The risk of reputation for the banks that fund unsustainable producers


InfoSAWIT, JAKARTA –The latest report launched by Roundtable on Sustainable Palm Oil (RSPO), in cooperation with Lanskap Indonesia, Profundo, World Agroforestry Centre, and CIFOR, noted the relationship between unsustainabl palm oil practices and the increasing risks for the banks and investors that fund the operational.

The report “Managing Palm Oil Risk: Brief Report for the Modal Owners or “Mengelola Risiko Kelapa sawit: Laporan singkat untuk pemodal” also mentioned, financial boards (institutions) faced the risks about reputation, impact with the regulation, and the increasing financial if they give financing to the unsustainable palm oil producers.

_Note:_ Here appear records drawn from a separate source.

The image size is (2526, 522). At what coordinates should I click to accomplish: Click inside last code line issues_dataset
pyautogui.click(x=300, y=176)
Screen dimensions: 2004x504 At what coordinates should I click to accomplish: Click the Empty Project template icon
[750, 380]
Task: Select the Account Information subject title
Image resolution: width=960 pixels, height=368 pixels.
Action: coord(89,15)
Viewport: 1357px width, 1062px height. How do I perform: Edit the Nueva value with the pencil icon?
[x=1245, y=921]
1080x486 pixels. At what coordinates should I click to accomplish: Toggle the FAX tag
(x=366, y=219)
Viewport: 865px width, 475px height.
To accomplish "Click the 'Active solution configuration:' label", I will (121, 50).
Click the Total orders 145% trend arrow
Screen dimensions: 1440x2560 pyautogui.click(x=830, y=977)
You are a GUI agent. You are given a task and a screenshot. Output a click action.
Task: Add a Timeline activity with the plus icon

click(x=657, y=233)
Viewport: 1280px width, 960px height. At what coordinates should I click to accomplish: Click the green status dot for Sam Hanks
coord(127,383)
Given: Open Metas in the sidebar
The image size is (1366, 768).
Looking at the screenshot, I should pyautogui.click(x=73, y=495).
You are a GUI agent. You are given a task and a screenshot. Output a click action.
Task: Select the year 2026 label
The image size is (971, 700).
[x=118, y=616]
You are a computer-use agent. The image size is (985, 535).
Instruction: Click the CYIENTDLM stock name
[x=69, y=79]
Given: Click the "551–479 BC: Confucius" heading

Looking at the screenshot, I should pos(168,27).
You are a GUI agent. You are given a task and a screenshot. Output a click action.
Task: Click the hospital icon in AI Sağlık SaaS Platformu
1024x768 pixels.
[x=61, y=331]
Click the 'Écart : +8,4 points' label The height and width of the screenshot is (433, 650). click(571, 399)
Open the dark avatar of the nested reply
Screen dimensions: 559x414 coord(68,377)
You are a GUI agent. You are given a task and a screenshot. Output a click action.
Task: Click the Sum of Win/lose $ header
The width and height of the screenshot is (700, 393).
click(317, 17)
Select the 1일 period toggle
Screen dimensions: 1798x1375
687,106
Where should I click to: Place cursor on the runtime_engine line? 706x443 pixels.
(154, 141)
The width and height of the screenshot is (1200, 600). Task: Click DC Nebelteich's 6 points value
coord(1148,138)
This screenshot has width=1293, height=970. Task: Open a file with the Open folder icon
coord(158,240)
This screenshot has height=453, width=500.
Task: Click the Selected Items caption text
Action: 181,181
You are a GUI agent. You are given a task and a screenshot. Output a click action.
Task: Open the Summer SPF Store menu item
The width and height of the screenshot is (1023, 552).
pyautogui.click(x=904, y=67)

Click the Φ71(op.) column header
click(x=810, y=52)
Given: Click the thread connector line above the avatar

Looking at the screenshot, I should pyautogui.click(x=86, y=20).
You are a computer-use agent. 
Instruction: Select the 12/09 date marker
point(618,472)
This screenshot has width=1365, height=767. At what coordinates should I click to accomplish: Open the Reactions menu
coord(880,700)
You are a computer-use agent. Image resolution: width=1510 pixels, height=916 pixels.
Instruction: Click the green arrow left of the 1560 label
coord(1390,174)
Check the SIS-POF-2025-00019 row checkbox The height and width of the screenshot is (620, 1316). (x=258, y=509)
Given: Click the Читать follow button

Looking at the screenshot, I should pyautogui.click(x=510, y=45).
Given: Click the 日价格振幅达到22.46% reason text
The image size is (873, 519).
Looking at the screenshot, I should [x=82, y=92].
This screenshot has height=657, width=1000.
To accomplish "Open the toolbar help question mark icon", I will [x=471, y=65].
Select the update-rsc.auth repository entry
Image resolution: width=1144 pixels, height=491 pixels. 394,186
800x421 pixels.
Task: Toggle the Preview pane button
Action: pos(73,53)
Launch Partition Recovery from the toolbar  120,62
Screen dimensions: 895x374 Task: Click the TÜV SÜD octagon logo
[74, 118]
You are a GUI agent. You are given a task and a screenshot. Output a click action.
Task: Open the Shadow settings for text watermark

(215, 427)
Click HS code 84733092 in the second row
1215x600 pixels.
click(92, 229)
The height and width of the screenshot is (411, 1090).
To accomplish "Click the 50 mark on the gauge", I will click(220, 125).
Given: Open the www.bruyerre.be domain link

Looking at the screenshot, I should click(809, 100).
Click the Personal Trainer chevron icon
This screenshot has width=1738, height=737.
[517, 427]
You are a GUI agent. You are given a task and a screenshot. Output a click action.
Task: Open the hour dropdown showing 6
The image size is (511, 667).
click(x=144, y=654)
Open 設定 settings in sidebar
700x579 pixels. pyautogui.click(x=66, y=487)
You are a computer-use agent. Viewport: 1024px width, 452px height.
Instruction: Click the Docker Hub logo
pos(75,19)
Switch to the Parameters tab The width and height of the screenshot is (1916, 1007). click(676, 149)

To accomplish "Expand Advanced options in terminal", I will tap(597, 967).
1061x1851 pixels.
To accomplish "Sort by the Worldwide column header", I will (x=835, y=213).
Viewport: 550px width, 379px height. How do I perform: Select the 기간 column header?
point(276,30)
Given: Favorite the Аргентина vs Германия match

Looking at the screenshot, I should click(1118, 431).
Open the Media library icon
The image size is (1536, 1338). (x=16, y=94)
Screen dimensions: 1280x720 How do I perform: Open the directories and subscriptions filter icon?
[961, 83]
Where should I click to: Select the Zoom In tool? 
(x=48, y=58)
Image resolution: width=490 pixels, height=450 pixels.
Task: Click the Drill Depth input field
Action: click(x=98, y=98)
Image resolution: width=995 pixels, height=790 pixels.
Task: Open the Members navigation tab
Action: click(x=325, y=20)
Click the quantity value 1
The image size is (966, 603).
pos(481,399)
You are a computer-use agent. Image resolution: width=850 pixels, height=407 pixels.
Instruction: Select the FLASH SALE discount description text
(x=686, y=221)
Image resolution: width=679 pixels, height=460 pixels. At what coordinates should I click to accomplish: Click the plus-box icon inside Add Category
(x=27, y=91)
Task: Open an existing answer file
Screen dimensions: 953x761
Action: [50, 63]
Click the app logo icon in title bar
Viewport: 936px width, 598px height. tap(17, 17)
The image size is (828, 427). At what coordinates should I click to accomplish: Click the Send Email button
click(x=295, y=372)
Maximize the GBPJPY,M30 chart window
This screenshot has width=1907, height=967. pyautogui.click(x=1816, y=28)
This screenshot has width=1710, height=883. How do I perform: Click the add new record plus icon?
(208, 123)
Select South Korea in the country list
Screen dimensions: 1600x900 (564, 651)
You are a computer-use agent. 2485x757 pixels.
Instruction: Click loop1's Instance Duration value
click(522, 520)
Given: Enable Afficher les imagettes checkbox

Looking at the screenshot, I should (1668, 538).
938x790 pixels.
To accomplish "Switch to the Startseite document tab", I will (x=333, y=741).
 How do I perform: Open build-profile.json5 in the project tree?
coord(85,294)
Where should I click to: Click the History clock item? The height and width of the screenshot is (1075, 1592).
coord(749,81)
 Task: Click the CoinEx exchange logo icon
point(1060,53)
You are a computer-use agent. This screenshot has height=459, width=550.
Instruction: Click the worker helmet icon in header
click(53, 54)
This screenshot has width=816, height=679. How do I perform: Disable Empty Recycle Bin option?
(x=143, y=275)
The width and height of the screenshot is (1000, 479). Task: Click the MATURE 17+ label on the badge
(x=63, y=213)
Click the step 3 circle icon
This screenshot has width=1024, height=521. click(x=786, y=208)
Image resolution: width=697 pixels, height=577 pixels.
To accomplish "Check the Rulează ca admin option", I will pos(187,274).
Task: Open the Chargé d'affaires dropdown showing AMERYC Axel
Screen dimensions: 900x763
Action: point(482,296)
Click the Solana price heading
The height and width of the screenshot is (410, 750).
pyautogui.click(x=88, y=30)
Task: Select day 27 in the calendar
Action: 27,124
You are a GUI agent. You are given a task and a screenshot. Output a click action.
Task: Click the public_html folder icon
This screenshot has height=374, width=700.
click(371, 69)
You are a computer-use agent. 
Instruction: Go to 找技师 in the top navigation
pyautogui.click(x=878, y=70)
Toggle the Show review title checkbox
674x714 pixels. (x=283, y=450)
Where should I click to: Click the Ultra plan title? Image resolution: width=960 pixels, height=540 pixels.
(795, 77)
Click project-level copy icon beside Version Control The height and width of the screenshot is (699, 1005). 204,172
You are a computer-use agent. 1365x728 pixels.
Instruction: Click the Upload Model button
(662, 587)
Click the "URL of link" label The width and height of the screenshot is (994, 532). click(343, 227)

“Palm oil in Indonesia is changing. The stakeholders, including the government and the companies, are making steps and efforts to manage the issues in sustainability. This is risky to the banks having the unsustainable producers in their portofolio,” CEO Lanskap Indonesia, Agus Sari said, Tuesday, (12/12/2017)

There are some stakeholders making efforts to handle the sustainable issue relating to the expansion, such as, deforestation, peat, fire, area conflict with the people, employement, corruption, and transfer pricing.

He made example, in 2015, after the fire in the forest and areas, the government of Indonesia published the policy to develop in the peat and limited the numbers of palm oil areas. The policy postponed and even stopped palm oil enlargement in the future.

The result is that it is risky for the banks because the loan had been given before the policy was published. In addition, there has been condition in the global trade to buy palm oil in tight commitment, that is, should be derived from sustainable ways. Of course, this will be a loss of contract and in the end, it would decrease the profits and income of the companies. “Besides, the banks giving loan to the unsustainable producers would face the serious risk of reputation,” he who is as the Senior Associate in World Agroforestry Centre (ICRAF), said.

Meanwhile, Country Director for the activity of RSPO Indonesia, Tiur Rumondang, said, the banks have important roles to support palm oil development, and could be positive to the next progress. The financing institution, including the banks through the fund that they decided, could support the companies to fulfill and realize their social and environmental responsibility. “In the same time, the business decision in sustainable issues would create the stability and prosperity for the banks by limiting the fund that might be risky,” Tiur said.

For information, in July 2017, Otoritas Jasa Keuangan (OJK) published Peraturan Otoritas Jasa Keuangan No. 51 /Pojk.03/2017 about Sustainable Financing for Financial Institution, Companies, and Public Companies.

Through the policy, OJK obliges the banks to make sustainable report and should have plan of sustainable finance. The policy also mentioned, there would be warning (penalty) if the compannies do not obey the policy. Based on the vision of OJK in 2014, the financial sector needs to support the sustainable development in Indonesia.